Des terroristes favorables à un dialogue avec l’Etat
Cependant le GSIM agit indépendamment des ordres d’Al Annabi, chef d’Aqmi, surtout que l’engagement envers le gouvernement malien a été conclu par ses prédécesseurs. Iyad Ag Ghali, chef du GSIM, est proche de la population peule, stigmatisée au Mali. Entre juin 2020 et février 2021, le GSIM a fait 37 victimes dans les rangs de l’armée malienne et beaucoup plus de civils.

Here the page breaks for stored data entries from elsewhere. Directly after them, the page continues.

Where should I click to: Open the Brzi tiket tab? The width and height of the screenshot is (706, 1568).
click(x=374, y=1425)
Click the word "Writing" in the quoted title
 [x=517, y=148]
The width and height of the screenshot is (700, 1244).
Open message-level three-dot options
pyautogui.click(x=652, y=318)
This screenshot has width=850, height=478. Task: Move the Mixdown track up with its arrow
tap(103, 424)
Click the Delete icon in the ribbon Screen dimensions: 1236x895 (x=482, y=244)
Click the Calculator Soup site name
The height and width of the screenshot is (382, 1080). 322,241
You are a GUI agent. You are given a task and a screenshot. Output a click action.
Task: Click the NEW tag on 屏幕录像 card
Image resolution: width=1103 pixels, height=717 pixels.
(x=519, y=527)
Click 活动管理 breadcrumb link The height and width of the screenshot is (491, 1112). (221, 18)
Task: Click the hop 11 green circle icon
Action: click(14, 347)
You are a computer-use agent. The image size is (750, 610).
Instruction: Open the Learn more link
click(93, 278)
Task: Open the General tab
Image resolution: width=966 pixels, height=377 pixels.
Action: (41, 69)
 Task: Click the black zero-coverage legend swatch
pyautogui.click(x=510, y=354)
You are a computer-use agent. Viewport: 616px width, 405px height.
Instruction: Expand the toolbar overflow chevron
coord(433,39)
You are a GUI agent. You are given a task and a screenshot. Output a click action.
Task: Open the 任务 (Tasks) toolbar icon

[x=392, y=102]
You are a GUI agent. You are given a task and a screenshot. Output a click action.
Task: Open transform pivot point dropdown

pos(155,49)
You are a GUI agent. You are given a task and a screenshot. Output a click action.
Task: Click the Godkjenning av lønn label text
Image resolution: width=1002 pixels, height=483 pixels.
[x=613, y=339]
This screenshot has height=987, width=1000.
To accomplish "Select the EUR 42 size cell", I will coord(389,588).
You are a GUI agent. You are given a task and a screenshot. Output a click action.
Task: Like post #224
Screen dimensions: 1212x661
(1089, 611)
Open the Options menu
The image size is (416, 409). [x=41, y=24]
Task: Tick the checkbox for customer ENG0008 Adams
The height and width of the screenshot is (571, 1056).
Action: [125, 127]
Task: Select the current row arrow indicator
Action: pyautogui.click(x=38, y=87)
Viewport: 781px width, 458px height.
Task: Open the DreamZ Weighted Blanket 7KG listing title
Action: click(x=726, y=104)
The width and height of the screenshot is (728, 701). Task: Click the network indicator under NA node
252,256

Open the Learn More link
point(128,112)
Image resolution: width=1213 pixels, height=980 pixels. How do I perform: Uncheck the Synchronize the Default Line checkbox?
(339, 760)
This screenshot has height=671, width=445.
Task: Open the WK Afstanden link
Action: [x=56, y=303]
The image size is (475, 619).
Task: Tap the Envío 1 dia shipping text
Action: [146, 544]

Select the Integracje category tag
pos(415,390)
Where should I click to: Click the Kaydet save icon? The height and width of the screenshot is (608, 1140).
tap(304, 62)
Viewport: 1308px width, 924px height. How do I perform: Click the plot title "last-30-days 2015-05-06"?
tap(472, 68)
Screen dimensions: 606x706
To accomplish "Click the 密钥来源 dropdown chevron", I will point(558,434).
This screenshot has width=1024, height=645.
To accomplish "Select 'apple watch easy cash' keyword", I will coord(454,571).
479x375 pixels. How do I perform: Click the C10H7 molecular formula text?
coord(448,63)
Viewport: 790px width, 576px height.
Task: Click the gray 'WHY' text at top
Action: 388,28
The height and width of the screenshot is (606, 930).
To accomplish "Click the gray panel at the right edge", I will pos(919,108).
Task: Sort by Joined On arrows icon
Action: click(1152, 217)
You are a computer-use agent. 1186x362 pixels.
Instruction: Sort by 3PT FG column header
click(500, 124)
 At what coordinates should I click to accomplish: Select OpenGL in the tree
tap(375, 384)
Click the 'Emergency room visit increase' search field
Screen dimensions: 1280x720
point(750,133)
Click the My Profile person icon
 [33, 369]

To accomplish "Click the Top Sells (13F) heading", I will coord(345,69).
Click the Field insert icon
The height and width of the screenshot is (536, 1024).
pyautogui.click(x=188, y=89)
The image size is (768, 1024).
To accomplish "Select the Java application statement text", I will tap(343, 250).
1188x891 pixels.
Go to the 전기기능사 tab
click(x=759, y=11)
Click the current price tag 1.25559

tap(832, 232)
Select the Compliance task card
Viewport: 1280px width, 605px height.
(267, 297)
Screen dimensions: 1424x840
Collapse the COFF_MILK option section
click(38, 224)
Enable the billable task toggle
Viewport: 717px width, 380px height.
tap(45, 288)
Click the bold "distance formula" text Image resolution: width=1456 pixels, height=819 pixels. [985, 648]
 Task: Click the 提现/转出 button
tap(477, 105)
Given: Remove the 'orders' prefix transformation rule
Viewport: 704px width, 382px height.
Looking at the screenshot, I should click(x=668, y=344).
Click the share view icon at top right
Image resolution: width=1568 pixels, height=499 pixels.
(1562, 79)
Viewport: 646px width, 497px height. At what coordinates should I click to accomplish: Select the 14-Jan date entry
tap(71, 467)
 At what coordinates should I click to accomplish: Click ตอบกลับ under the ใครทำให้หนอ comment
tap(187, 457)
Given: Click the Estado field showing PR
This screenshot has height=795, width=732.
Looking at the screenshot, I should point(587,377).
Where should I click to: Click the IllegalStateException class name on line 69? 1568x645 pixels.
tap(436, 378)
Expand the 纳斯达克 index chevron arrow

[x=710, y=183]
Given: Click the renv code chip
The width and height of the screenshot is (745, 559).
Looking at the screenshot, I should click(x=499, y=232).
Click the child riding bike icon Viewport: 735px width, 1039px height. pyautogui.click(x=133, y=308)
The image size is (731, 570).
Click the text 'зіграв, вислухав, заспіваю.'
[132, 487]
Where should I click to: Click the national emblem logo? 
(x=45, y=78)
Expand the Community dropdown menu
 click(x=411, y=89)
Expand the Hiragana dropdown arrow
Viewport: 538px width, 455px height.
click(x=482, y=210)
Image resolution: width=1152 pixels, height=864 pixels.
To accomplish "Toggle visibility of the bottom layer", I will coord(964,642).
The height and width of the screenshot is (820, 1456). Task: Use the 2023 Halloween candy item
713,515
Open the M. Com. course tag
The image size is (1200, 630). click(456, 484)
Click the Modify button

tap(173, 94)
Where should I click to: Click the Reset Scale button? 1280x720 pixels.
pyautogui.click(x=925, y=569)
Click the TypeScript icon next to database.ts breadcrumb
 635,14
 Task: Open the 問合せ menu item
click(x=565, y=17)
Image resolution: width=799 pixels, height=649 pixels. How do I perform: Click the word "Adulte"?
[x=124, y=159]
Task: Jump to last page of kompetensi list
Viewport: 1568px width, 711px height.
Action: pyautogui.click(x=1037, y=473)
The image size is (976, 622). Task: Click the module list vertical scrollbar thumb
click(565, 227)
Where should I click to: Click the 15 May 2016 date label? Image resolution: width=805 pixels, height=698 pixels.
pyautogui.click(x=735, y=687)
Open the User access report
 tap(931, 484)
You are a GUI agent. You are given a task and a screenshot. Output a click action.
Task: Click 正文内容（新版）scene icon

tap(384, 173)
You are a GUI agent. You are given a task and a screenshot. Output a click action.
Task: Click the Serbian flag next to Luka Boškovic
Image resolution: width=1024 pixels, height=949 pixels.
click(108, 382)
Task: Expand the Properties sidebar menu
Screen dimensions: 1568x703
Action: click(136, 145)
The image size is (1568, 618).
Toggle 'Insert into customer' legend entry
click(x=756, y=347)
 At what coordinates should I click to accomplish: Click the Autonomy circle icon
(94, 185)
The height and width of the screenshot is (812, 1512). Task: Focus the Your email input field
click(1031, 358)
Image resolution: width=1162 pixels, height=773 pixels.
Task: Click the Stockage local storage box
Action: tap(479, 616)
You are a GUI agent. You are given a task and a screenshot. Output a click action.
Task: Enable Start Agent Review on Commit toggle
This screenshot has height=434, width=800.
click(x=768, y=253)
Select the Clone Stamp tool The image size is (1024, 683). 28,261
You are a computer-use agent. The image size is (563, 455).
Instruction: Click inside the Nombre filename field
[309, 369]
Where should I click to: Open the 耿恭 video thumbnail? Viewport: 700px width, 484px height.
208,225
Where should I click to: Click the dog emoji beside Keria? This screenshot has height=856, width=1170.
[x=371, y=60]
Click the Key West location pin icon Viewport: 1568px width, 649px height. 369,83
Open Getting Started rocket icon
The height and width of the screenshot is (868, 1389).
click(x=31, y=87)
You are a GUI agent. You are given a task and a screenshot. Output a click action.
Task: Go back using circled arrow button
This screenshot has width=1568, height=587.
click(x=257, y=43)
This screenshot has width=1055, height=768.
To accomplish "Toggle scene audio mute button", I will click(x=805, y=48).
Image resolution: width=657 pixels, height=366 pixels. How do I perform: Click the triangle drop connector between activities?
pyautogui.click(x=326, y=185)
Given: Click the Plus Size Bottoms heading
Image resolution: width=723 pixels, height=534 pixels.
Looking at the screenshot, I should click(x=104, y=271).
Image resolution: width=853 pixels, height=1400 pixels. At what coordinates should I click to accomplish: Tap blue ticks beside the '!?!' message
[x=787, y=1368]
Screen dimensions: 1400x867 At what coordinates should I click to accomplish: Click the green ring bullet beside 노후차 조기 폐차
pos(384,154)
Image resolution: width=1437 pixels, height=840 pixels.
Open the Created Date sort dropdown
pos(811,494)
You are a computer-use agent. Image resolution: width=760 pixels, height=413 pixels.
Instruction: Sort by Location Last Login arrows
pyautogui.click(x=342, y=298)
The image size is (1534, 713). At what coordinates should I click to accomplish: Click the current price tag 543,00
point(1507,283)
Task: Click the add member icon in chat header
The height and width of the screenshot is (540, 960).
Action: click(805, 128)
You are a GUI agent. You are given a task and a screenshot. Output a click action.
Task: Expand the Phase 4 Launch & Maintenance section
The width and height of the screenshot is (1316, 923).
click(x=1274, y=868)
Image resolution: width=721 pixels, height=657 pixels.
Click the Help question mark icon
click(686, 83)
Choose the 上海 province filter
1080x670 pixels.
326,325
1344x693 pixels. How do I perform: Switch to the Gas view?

Le GSIM avait pour sa part exprimé une volonté de négocier avec les autorités maliennes pour mettre fin au conflit, avec pour condition le retrait des forces françaises. L’indécision malienne et le conflit interne des groupes terroristes portent à croire que le Mali est plus préoccupé par la situation au sud du pays que par les états d’âme d’Ag Ghali, le chef du GSIM.
Rien que pendant la nuit du 26 février, le groupe d’Ag Ghali a fait neuf morts chez les militaires maliens. L’assaut a eu lieu à Bandiagara pendant que le ministre malien de la Réconciliation, Ismael Wagué, était en tournée dans la région.
L’attaque a été revendiquée très rapidement par le GSIM, contrairement à son habitude. Le message est clair : si le gouvernement malien ne trouve pas un accord avec le GSIM, aucune paix ne sera signée entre le gouvernement et l’EIGS.
Ces mouvements récents du GSIM sont annonciateurs du début d’une nouvelle vague d’hostilités envers le gouvernement malien et l’EIGS, si un dialogue Etat-terroristes ne débute pas.